──────── Provided entries
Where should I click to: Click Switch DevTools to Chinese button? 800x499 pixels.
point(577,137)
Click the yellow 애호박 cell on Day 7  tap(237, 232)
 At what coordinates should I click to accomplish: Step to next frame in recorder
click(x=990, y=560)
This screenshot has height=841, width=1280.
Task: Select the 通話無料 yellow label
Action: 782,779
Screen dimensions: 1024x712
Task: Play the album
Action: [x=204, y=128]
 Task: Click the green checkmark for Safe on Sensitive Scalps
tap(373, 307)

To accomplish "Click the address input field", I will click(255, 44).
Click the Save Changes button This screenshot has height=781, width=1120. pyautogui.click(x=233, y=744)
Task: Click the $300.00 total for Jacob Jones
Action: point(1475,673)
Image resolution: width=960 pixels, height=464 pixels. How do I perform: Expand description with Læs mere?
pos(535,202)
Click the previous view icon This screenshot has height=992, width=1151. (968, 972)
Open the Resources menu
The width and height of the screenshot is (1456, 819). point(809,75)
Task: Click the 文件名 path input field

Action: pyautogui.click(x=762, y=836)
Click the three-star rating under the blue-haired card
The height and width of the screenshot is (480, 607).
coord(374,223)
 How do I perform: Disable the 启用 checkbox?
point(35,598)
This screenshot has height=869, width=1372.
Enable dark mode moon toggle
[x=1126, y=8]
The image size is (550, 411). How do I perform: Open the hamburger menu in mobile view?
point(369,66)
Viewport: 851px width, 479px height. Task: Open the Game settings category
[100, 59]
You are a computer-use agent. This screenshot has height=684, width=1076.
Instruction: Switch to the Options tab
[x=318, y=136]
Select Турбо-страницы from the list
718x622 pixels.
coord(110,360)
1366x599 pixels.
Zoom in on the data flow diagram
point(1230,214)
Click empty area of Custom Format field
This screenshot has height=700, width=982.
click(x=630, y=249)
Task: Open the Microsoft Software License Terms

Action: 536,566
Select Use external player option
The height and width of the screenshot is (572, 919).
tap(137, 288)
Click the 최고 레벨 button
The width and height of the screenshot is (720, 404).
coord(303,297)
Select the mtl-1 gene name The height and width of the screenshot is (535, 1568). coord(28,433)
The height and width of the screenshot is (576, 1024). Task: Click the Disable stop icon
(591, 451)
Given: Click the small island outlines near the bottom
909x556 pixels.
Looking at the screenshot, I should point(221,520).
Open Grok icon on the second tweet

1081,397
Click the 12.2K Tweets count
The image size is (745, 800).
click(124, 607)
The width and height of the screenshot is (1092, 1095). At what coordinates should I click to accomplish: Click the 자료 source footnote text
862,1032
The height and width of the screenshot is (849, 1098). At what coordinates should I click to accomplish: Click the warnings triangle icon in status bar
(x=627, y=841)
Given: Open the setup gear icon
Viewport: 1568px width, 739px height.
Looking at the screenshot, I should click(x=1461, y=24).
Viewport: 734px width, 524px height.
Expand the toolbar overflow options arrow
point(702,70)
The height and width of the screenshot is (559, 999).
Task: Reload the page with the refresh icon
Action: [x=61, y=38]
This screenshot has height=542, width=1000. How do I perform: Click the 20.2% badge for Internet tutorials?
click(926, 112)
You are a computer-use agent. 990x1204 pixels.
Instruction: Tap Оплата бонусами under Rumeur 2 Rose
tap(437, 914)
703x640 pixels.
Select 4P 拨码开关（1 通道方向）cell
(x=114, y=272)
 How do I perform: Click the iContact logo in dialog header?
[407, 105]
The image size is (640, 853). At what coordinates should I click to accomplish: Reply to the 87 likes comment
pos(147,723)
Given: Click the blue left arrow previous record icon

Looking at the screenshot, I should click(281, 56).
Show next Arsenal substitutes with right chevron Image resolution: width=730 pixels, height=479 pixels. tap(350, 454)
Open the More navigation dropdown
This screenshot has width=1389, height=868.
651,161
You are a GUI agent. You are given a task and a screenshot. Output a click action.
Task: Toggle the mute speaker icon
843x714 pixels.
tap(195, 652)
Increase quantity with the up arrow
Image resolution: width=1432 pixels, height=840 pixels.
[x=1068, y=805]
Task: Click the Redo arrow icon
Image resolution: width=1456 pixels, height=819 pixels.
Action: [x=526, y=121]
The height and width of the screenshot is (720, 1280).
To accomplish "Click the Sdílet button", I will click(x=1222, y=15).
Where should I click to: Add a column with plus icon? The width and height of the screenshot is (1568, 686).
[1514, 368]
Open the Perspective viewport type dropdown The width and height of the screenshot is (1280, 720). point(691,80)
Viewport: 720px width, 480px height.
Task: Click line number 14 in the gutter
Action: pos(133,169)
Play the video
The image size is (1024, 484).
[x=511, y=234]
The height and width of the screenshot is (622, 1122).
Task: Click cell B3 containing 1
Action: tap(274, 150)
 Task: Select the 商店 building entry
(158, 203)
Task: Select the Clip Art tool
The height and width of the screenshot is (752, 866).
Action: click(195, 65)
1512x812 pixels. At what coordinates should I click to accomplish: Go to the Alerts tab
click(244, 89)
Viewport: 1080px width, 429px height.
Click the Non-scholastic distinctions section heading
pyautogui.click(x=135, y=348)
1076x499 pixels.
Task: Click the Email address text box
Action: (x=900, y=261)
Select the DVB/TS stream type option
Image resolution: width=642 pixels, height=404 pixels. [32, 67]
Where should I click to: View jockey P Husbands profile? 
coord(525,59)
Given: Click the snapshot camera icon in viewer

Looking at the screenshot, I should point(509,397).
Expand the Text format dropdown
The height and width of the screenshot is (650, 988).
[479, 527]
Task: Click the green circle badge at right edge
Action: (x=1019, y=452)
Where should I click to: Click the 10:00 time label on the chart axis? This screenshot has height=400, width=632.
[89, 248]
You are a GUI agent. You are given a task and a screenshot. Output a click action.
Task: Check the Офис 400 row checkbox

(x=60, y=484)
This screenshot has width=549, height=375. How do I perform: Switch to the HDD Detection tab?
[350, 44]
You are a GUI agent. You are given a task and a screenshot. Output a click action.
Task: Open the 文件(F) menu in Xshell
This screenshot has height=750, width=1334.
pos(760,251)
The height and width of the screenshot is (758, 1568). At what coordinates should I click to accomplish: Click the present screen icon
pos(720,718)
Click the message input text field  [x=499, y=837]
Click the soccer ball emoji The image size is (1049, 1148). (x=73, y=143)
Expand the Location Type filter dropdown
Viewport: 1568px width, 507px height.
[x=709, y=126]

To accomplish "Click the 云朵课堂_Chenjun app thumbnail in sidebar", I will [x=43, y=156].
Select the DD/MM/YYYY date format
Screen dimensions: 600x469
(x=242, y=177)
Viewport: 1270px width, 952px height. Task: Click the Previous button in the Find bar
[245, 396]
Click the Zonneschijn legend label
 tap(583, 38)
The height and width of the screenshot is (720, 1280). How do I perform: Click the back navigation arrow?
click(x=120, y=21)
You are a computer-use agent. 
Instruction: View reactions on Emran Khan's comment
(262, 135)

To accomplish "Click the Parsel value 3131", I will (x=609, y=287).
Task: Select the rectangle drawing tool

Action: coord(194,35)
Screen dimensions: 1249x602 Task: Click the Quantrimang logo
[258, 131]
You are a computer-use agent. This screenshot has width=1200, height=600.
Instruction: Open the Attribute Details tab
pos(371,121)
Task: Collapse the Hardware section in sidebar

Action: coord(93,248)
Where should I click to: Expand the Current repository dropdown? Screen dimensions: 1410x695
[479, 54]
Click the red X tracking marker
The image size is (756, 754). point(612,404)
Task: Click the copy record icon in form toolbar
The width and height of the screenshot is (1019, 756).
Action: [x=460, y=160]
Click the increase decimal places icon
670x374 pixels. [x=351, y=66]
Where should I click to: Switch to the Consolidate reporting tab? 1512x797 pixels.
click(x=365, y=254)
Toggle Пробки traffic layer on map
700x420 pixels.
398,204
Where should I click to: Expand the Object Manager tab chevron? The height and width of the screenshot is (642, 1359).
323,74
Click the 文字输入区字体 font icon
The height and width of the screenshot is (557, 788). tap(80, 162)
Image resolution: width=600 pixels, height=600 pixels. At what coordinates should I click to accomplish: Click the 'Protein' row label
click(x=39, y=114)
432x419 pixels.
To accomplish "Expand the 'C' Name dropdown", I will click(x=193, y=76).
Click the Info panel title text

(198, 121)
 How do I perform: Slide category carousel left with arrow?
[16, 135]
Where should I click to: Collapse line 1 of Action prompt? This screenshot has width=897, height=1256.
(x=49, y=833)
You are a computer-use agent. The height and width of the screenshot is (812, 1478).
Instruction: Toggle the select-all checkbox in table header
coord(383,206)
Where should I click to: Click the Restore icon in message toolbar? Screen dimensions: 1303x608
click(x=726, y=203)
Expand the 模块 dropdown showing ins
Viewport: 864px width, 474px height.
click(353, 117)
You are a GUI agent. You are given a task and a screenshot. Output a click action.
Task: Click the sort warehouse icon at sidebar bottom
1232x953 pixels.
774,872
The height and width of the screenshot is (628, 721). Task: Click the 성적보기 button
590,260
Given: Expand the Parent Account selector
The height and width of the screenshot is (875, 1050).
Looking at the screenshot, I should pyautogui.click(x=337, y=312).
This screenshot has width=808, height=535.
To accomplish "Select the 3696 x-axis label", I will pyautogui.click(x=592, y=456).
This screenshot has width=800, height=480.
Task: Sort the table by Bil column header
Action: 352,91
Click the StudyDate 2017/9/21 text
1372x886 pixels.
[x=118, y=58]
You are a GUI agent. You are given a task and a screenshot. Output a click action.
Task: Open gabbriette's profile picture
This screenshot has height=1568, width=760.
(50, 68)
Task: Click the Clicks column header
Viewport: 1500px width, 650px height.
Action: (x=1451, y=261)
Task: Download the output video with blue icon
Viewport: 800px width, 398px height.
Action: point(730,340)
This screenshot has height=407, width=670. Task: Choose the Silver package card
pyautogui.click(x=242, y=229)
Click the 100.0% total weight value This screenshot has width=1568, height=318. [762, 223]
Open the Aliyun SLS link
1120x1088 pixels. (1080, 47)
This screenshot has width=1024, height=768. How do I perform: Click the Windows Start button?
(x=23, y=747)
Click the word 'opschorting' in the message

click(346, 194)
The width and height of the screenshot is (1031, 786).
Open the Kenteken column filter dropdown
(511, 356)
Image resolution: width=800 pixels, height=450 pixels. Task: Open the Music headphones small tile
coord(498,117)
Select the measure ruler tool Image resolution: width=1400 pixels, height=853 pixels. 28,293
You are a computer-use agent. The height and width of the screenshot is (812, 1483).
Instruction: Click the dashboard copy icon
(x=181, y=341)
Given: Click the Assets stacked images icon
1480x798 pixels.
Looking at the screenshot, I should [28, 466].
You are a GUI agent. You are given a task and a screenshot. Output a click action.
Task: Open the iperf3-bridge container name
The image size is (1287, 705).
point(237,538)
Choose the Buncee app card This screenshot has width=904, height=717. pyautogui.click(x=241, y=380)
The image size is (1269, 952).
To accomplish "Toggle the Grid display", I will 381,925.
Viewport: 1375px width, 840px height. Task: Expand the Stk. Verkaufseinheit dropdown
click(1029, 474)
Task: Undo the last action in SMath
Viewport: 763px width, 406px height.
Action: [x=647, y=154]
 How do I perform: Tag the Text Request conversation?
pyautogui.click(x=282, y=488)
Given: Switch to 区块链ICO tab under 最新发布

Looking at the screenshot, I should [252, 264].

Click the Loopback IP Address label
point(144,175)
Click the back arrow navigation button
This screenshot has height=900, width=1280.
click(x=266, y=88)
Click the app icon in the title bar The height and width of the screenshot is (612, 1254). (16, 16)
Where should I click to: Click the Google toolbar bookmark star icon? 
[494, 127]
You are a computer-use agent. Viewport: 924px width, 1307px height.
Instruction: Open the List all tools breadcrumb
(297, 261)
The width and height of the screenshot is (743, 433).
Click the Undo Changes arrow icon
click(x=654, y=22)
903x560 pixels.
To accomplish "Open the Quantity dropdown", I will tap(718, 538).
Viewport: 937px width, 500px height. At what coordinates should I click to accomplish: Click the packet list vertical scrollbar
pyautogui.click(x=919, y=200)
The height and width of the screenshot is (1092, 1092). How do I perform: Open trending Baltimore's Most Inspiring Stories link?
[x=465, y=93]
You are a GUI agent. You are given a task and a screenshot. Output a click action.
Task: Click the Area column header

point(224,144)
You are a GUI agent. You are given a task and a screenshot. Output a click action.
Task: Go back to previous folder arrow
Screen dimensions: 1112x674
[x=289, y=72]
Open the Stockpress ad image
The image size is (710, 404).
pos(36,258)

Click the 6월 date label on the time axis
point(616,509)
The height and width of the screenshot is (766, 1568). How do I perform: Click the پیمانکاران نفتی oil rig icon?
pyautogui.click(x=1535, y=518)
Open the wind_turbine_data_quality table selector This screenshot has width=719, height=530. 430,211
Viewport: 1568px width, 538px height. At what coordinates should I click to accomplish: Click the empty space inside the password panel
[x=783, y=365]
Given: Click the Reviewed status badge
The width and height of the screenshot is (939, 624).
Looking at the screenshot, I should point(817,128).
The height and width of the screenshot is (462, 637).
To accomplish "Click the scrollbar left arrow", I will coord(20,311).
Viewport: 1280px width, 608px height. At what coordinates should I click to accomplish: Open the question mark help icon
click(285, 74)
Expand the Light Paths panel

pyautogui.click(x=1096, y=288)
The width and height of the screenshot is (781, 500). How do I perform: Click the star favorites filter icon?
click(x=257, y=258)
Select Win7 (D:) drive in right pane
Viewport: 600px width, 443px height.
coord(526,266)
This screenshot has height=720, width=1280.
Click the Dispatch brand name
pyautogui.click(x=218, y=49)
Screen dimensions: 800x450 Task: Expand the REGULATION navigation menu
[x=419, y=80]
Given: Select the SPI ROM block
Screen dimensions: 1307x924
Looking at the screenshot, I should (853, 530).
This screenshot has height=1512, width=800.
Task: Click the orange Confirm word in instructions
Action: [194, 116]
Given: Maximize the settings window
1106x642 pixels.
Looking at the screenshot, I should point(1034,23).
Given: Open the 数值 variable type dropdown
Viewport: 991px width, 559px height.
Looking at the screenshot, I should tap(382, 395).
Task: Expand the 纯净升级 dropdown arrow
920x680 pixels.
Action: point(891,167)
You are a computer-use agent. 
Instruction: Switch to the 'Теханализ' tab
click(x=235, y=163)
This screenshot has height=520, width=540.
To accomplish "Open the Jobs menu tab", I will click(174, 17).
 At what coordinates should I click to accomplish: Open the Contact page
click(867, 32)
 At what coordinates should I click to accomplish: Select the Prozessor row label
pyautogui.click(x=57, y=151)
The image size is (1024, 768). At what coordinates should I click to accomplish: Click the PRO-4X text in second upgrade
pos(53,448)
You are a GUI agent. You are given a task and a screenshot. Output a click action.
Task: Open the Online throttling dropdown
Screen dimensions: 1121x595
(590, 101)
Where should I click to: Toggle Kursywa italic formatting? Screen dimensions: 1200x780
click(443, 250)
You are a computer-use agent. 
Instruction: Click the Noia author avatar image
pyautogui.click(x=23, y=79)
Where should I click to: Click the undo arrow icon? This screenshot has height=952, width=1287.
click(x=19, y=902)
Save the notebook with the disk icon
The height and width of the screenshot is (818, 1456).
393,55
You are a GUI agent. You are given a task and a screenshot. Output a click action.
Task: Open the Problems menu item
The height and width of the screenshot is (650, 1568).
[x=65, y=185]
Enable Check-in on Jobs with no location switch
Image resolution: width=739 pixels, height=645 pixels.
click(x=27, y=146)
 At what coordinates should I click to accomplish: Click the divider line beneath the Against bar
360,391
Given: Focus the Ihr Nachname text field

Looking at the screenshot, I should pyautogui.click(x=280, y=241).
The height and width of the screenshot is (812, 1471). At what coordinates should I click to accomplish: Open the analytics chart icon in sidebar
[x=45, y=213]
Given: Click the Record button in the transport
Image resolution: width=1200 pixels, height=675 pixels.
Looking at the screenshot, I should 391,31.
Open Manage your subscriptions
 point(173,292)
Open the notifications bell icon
────────────────
▶ What the task asks
Show the lines of the records that include the string "selector".

▶ Response
Given: Expand the Parent Account selector
Open the wind_turbine_data_quality table selector This screenshot has width=719, height=530. 430,211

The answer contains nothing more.